Ms Crew’s time at the helm of Diageo, the Guinness-to-Johnny Walker drinks group, was just two years. But cynical (or brutally honest) commentators say that her departure has felt possible for at least half that period. Her first problem was that she followed in the footsteps of the late Sir Ivan Menezes, whose strategy of “premiumisation” had reliably hiked profit margins year after year. “Any successor would have found it hard to match his record,” the UK newspaper The Guardian writes.

Her second problem was that she started with a profit warning in November 2023, which came as a shock to shareholders. Worse, she explained it badly. “The cause for the profit warning was overstocking in Latin America in the post-Covid period and it was never entirely clear how Diageo could have been so badly informed about the mismatch between stocks held by local distributors and how much tequila and whisky was actually being consumed on the ground. As the former chief operating officer, Ms Crew could hardly blame others,” The Guardian added.

She also waited too long to revise financial guidance, inherited from Mr Menezes, which was out of date. After Covid’s sales spike, the spirits market became harder to read as consumers turned more cautious. While she clung on to medium-term sales growth of 5 percent to 7 percent, although de facto sales growth was far less, many wondered about her vision.

“Even when Diageo came up with a cost-cutting plan in May, pledging USD 500 million of savings, it was the new finance director, Nik Jhangiani, who got the credit in the eyes of City. The incomer sounded more attuned to the reality that Diageo was living in a harsher operating climate. Only the ever-reliable Guinness brand has proved immune,” The Guardian points out.

What must have hastened her demise is Diageo’s share price performance. Ms Crew had overseen a 40 percent fall in the share price. Therefore, Ms Crew’s immediate exit does not come as a shock to seasoned investors.
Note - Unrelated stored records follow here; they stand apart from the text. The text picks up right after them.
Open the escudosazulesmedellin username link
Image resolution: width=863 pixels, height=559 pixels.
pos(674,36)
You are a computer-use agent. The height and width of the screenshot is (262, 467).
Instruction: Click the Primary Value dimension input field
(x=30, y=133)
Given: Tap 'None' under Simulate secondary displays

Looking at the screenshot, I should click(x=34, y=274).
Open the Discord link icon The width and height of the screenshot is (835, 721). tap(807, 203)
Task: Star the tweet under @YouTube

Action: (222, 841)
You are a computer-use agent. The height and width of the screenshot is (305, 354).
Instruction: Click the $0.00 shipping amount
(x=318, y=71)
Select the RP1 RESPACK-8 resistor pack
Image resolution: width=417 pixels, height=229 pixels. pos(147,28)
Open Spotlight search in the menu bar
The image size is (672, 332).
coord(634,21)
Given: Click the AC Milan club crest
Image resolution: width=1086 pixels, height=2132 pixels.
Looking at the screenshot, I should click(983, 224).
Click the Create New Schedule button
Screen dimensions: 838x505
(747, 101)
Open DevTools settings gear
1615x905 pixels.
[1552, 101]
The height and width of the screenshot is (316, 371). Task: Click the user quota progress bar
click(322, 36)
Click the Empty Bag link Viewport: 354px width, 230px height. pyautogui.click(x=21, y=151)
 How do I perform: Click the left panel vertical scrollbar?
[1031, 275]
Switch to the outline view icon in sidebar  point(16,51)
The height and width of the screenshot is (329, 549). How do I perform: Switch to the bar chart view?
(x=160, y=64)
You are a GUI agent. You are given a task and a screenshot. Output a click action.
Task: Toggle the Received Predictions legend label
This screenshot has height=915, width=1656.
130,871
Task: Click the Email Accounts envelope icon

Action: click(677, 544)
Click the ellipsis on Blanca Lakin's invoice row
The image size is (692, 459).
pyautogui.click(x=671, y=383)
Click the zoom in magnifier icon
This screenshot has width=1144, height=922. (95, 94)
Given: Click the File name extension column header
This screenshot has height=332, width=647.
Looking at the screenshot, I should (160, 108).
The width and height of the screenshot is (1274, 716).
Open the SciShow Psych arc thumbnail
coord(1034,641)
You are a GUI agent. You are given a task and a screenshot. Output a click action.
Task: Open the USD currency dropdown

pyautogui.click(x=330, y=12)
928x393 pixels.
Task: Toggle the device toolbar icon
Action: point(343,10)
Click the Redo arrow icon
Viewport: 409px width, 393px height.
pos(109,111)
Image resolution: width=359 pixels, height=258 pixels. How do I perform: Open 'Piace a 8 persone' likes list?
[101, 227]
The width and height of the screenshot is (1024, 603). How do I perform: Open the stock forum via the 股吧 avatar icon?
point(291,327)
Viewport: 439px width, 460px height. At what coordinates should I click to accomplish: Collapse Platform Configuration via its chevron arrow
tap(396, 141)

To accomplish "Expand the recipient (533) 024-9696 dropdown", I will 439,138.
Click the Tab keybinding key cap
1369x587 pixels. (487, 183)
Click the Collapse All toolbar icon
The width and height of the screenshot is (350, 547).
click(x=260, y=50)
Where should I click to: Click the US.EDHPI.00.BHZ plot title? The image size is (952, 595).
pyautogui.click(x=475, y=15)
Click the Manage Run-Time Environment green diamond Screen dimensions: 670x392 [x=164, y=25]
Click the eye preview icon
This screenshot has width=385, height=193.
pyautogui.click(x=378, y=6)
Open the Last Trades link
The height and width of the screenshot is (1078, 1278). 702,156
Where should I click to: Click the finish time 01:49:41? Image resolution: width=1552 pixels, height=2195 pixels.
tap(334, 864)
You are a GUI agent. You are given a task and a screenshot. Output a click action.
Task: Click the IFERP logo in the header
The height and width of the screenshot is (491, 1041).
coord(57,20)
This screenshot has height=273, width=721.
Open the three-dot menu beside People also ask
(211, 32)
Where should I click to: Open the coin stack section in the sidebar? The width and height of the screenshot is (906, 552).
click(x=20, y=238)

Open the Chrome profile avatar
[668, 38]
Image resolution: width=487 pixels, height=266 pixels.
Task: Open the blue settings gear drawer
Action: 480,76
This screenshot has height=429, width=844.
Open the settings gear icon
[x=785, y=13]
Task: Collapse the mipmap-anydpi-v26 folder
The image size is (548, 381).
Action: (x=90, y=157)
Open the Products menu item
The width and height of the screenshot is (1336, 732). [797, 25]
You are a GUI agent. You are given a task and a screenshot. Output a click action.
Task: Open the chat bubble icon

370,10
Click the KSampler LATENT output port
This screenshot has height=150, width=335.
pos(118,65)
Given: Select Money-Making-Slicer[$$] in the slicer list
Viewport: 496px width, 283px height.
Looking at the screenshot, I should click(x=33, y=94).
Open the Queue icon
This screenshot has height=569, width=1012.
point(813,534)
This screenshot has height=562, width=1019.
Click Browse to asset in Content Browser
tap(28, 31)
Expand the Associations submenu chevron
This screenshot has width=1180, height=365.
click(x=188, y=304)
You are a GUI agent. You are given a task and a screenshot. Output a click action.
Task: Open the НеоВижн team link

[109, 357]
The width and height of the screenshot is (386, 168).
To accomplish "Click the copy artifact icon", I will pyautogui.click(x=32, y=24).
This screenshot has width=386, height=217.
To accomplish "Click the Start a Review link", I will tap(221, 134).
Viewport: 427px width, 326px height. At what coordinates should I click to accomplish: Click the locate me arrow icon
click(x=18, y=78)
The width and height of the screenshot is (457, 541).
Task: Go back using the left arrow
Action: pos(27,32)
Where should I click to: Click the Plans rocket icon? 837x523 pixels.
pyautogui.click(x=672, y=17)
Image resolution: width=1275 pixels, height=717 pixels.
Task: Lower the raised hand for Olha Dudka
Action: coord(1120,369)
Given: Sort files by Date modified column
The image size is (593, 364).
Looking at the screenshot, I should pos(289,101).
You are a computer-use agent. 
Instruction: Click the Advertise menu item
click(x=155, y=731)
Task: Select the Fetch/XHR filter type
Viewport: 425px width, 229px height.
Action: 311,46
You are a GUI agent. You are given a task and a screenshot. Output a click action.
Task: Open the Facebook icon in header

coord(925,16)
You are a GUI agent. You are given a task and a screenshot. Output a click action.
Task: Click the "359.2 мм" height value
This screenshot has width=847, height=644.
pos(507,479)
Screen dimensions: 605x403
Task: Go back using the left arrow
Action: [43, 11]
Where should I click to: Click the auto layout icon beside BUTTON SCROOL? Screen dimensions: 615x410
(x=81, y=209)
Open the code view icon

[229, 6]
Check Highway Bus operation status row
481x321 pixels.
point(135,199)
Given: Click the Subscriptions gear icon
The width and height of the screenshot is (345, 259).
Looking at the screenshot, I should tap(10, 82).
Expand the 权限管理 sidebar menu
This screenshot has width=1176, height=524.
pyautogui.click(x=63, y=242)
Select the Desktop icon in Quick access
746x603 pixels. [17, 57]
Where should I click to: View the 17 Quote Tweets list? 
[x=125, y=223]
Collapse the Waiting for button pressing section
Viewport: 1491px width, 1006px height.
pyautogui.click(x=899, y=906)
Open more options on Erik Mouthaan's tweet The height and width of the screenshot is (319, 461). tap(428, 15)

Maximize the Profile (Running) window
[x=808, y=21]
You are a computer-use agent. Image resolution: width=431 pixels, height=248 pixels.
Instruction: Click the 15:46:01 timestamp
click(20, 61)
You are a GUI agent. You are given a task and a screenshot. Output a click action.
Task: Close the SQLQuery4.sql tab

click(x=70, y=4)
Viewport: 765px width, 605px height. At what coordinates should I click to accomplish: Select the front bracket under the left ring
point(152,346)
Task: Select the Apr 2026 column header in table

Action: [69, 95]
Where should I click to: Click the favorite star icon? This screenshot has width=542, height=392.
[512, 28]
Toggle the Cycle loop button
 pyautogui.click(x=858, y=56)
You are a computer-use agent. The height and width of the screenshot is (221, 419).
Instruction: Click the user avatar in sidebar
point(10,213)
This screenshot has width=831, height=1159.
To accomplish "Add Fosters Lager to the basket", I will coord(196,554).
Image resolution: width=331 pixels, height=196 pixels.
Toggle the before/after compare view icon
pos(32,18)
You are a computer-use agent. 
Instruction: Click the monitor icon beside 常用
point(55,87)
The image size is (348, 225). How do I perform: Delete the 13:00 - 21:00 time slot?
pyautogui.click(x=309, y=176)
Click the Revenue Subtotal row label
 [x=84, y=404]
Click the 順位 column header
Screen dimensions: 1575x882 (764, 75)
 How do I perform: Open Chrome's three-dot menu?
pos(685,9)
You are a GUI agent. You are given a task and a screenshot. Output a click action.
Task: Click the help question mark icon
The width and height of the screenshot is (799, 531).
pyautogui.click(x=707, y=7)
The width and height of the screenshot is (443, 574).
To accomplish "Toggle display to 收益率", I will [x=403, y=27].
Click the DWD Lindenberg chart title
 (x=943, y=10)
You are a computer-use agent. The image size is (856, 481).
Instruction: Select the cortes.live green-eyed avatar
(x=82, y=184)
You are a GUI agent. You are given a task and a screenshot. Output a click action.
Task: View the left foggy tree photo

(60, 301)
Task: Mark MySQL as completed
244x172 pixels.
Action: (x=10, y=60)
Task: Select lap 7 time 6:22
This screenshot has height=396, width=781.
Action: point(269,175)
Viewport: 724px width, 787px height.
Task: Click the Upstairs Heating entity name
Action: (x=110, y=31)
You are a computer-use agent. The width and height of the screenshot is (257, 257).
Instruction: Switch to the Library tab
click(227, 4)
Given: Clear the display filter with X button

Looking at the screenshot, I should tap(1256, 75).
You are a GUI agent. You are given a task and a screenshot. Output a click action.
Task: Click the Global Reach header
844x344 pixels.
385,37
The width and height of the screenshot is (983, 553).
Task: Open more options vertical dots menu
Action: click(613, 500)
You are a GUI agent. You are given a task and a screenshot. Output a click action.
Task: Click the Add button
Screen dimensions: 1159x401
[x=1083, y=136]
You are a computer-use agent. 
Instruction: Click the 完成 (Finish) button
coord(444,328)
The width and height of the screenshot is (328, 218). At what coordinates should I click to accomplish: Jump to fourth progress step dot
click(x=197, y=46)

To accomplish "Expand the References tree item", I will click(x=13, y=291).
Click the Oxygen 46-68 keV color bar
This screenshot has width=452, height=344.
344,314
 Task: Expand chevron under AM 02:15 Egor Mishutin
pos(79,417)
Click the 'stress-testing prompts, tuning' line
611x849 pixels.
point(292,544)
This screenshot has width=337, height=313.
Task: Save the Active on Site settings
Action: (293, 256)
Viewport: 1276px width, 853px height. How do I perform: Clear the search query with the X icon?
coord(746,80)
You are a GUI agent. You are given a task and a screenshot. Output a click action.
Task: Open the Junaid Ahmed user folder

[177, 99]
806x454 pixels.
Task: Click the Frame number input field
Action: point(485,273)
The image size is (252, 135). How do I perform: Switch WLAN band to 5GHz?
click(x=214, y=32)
Many commentators concur that Diageo could do more to improve its performance in the current business climate. From an annual sales base of USD 20 billion, USD 500 million of cost savings seem modest and the time frame – until 2028 – to get the debt ratios within the desired range looks leisurely.

Mr Jhangiani may well end up as Ms Crew’s successor because he is popular in the City. But, whoever it is, will need to have a clearer plan of what Diageo can do to overcome its problems than Ms Crew.